Get a lawyer you are comfortable with; disclose everything; and move forward. While sometimes scary, bankruptcy relief can make all the difference in the world about your financial situation.

Mortgage mess and artificial value of real estate

Monday, December 17th, 2007

As each week brings a new wave of clients who have mortgages they can’t afford even before the loan resets, I ponder what happened in the Northern California real estate market.

While it has been practically a law of nature that California real estate only increases in value (despite not so recent evidence to the contrary), the increases over the past couple of years have been eye popping. With median home prices around $700,000, first time home buyers should be a very small subset of the population.

Yet the clients in my door have been middle income at best, yet they bought one or more properties with mortgages in the $700,000-$800,000 range. Almost invariably, they were told that the “friendly” mortgage broker would get them a better mortgage before the miserable one on the table reset. The ability to do that, of course, was predicated on a rising real estate market which would lower the loan to value ratio.

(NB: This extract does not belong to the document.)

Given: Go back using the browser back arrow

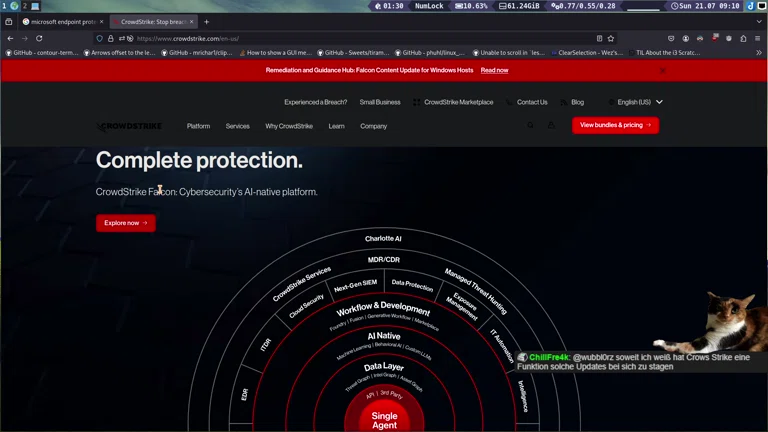Looking at the screenshot, I should tap(10, 38).
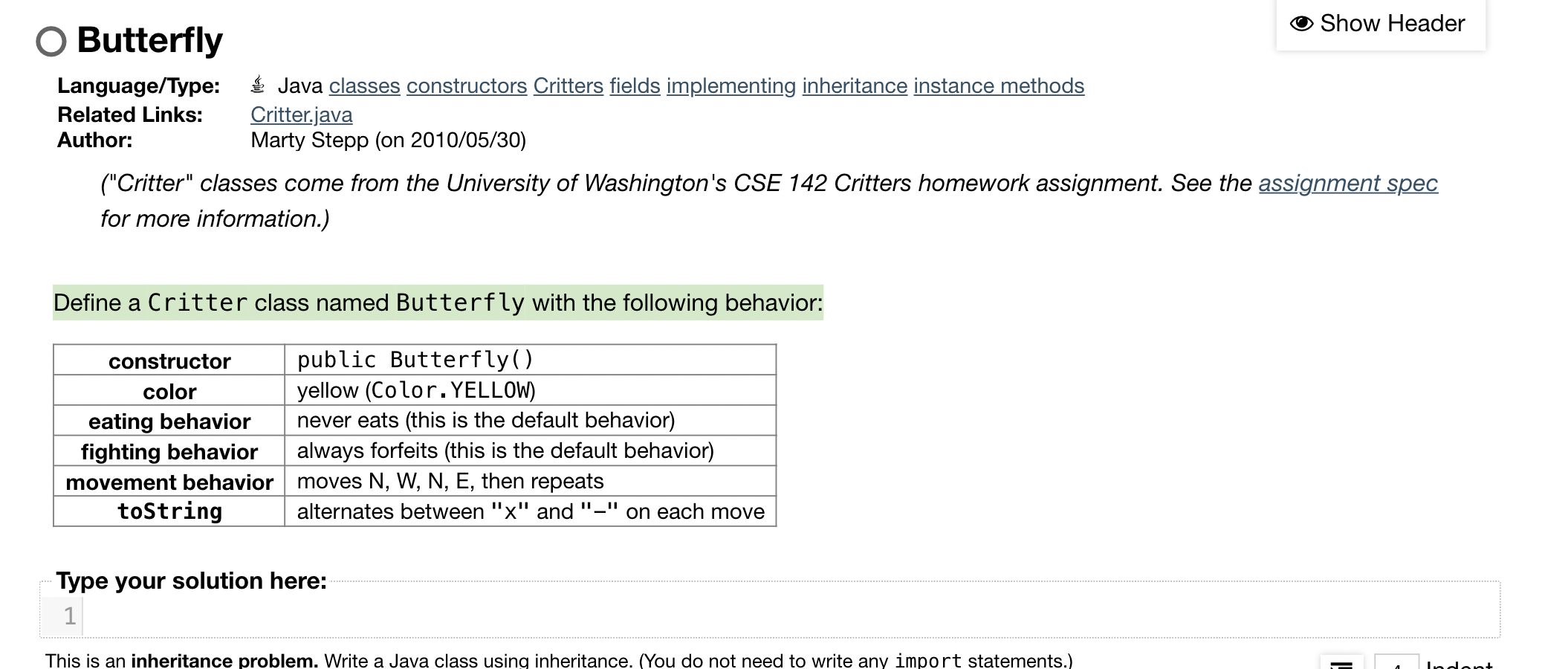
Task: Open the fields topic link
Action: [635, 85]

When you think about it, of course the real estate market was rising, when housing in the Bay Area is a limited commodity, and easy mortgage money has made practically anyone with a pulse eligible for a home loan and therefore a potential buyer. More people chasing fewer goods=price increase.

Of course the housing mania was also dependent on these buyers never having to make a fully amortized payment on a $700,000 mortgage. In most cases, the illusion of affording the house was dependent on mortgage “products” that required payments less than even the interest alone.

So, consider that the loss of value we are seeing, at least here in the Bay Area, merely represents the market wringing out the “value” created by mortgage madness.

President’s “Plan” for Subprime Mortgages

Sunday, December 9th, 2007

For all of the administration hype, I’ve found it hard to get details on the President’s negotiated plan with the mortgage industry to prevent foreclosures. I’ve found a link to the plan.

Elizabeth Warren, Harvard law professor and bankruptcy expert, isn’t impressed. She calls it the Sandbag Plan . I find her conclusion, that the plan was put forth only to derail the pending bill to empower bankruptcy judges to address loan modifications, absolutely plausible.

In my practice I see no evidence that the lenders are interested in voluntarily modifying these loans. My letters on behalf of clients don’t even get a response. My clients seem to have no feasible option but to walk away from exploding ARMS. I’ve likened it to working in a financial emergency room.
I’m rooting for the passage of legislation like Senator Durbin’s bill, S. 2136, which would remove the bar to altering a mortgage secured only by the debtor’s principal residence in a bankruptcy proceeding. Hearings on the bill were held this week and the prepared statements of the witnesses are available.